TM: Wow! So there’s really plenty of demand and need for them. From your time on the ground, what sectors of the African economy besides housing do you think are attractive investments for the next five to 10 years, let’s say?

RC: I think, everything, quite frankly. Anything related to infrastructure; power, roads, alternative sources of power, housing is a huge, huge one because of the demand. Agricultural businesses have a wide open opportunity, communication technology. It’s such a wide open market, it’s sort of refreshing. You just have to have the persistence and awareness to go there and realize that you’re not going to have deal in three months or six months.

We’ve now been in and out of Africa coming up in three years and we’re just really starting our first fields there. We felt that the persistence and the continued investment is about to pay off. We think that once it starts to pay off it will be limitless for us. We really do.

TM: Now, speaking of infrastructure, that’s a huge concern when you’re investing in a frontier market like Africa. How was the infrastructure there; the electric plants, the grid, transportation services, how was all that in the parts of Africa you’re doing business in?

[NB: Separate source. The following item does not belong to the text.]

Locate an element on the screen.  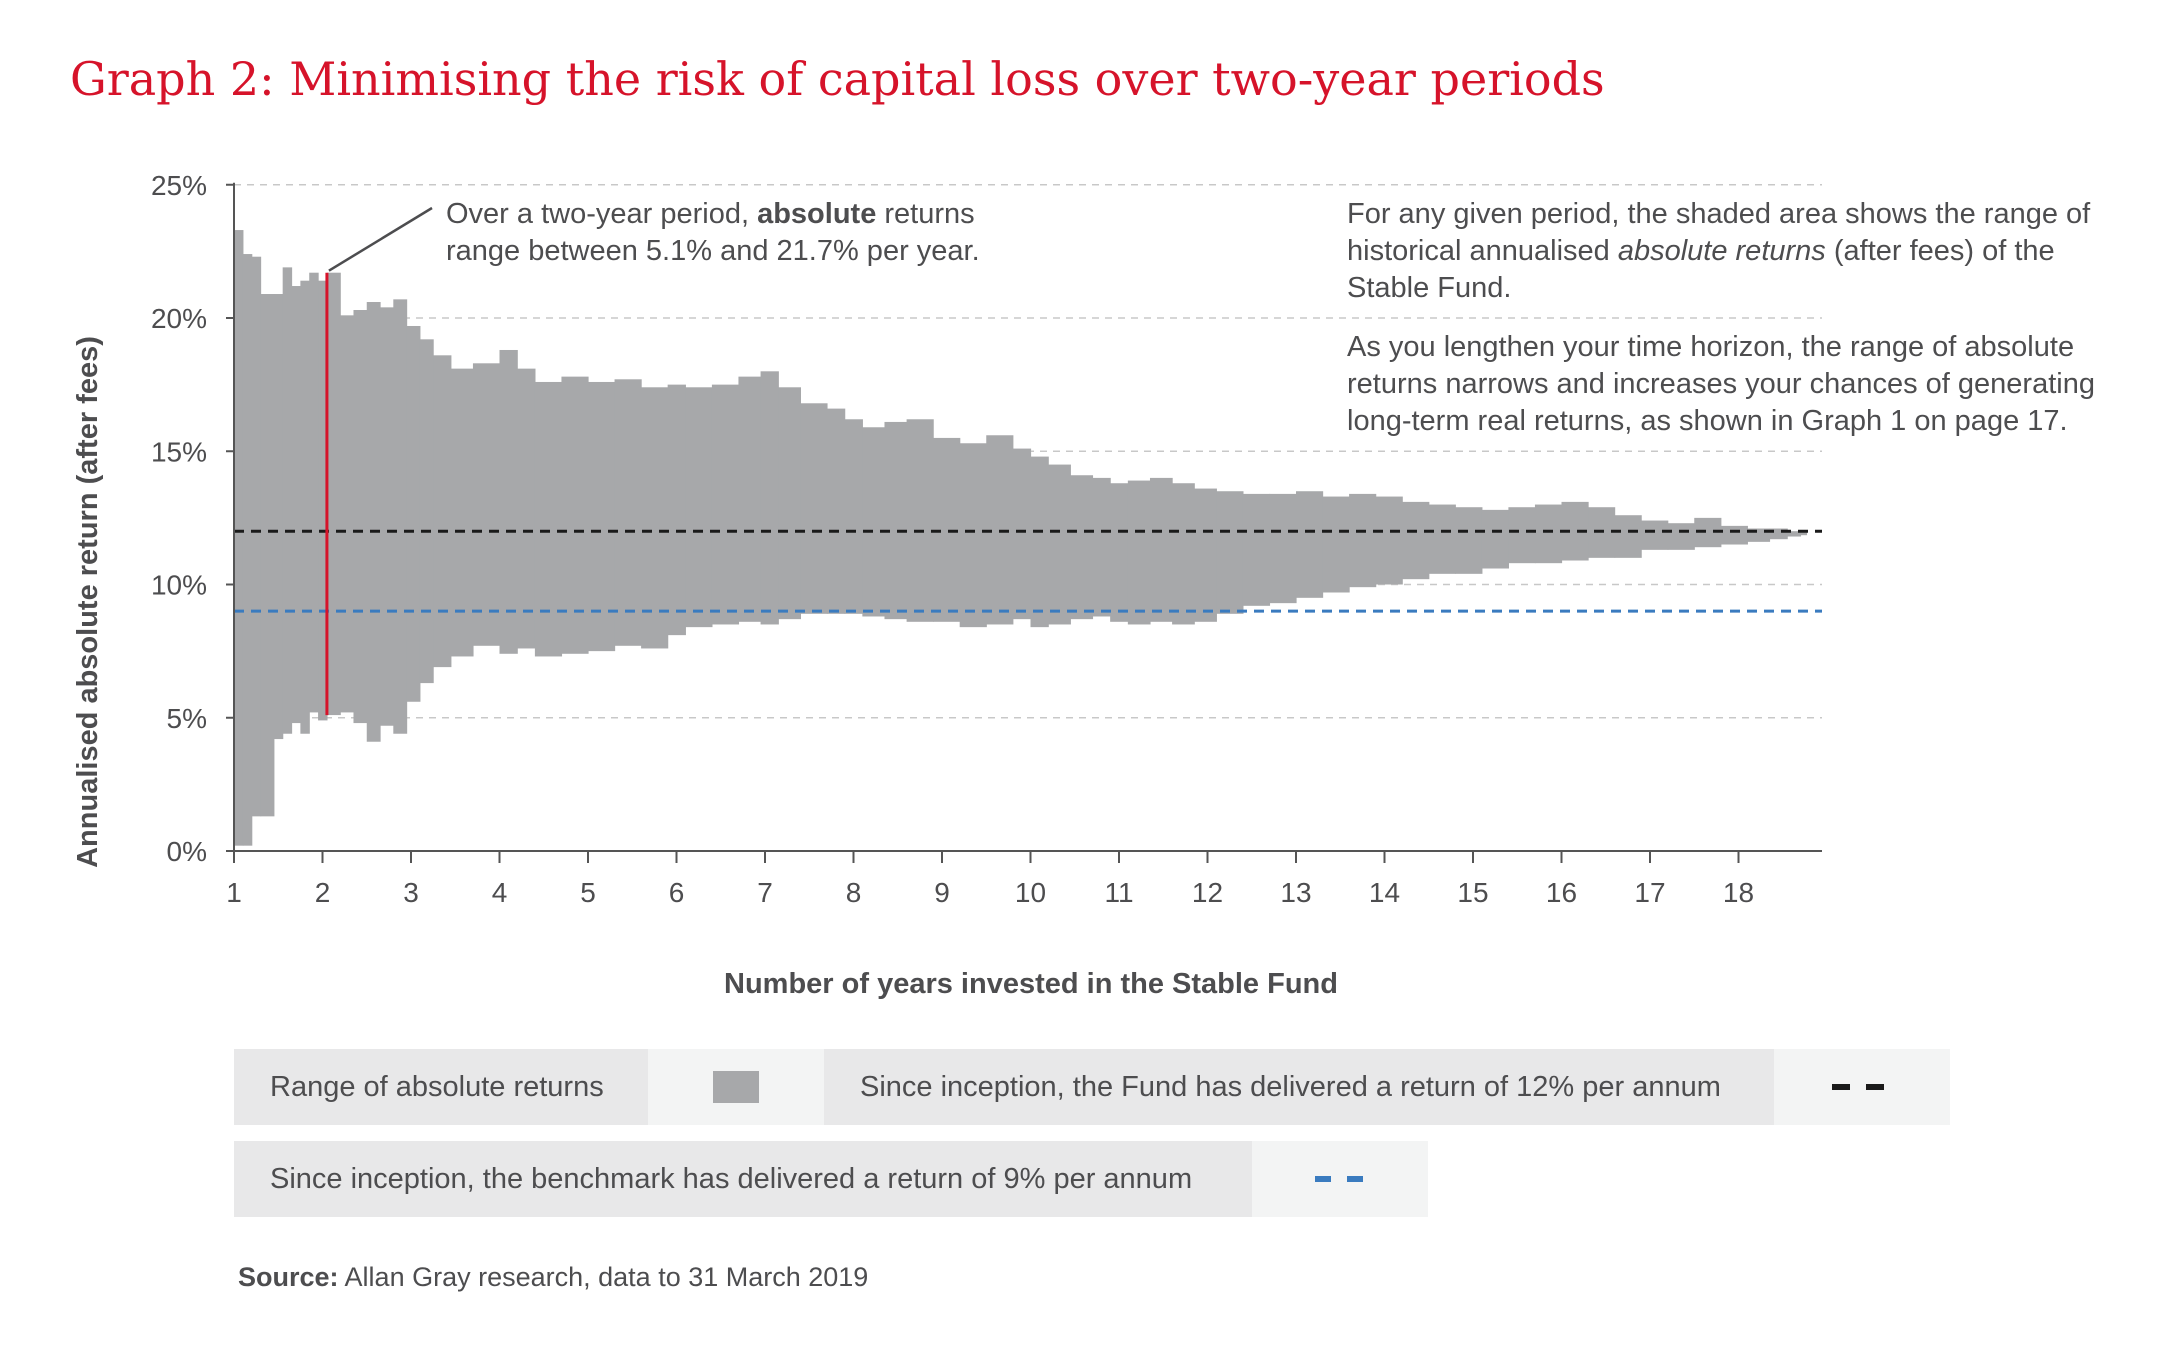
black-dash-icon is located at coordinates (1862, 1087).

RC: Well, different places are different. The urban areas are nowhere near adequate. In Uganda I believe there’s only 12 percent of the people have electricity there so, you know, it’s a pretty huge demand. At the same time, they don’t have the same power requirements that we have in the U.S., but all the money is going towards infrastructure in these countries right now.

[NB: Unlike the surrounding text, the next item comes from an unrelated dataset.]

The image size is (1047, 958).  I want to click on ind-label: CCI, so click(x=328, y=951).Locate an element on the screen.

The one thing that I’ve found that is really sort of interesting is unlike in the western world or in the U.S., say, a developer or a builder is going to come in and build a housing project. Here they will be required to come in and get all that infrastructure in place first before the houses will ever get built. Over there in the more remote, the rural type areas or outskirts of the areas, the governments don’t necessarily have the money to build the infrastructure.

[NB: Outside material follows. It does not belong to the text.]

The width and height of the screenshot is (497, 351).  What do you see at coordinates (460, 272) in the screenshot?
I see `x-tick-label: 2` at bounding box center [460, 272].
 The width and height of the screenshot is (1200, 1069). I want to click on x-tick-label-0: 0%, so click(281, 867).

TM: I was talking to a friend who is in private equity. He said that their major focus was, as you said, infrastructure and interestingly enough, brewery. So, I have to ask how’s the beer?

RC: Well, the beer’s good. I do understand that Budweiser was in Kenya. Actually, Budweiser built a very big factory there and ended up having to close it. Budweiser’s business operations failed, but not so much because the market wasn’t there, but because the way the distribution was controlled.

Some of the more powerful people throughout Africa had interest in the other beer companies, and Budweiser couldn’t get the proper distribution. I personally love African beer. When the African natives drink it, they always ask you if you want it warm or cold because they drink a lot of warm beer over there.

TM: Okay. Now as a baseball fan, the idea of a warm beer is just not good for me so I think I’ll have to be in the cold club but…

RC: Yeah, I understand.

TM: Well, first, thanks, because I know it’s Saturday morning. You’re up on Kent Island in Maryland where, you know, plenty of stuff to do right there on Waschtisch Bay, so thanks for spending some time with us this morning. So your final thoughts on the investment opportunity for U.S. investors in Africa over the next decade?

RC: Oh, I think it’s wide open. I would suggest anybody that wants to go and do business in Africa that the key thing is finding good local partners that already understand the nuances of doing business with the governments and the corrupting issues – how to move through those challenges.

That’s something we didn’t do in our first 12 to 15 months there. It probably cost us an extra million and a half dollars by not finding us partners. And then, there’s some really good organizations in the U.S., one of them that I wish I joined early on is called Corporate Council on Africa, which is in Washington and they have really helped us in U.S. state department matters and these types of things.

I would say if you’re looking for a place to invest and you’ve got some appetite for some risks with some high rewards, I think Africa is definitely a place to go.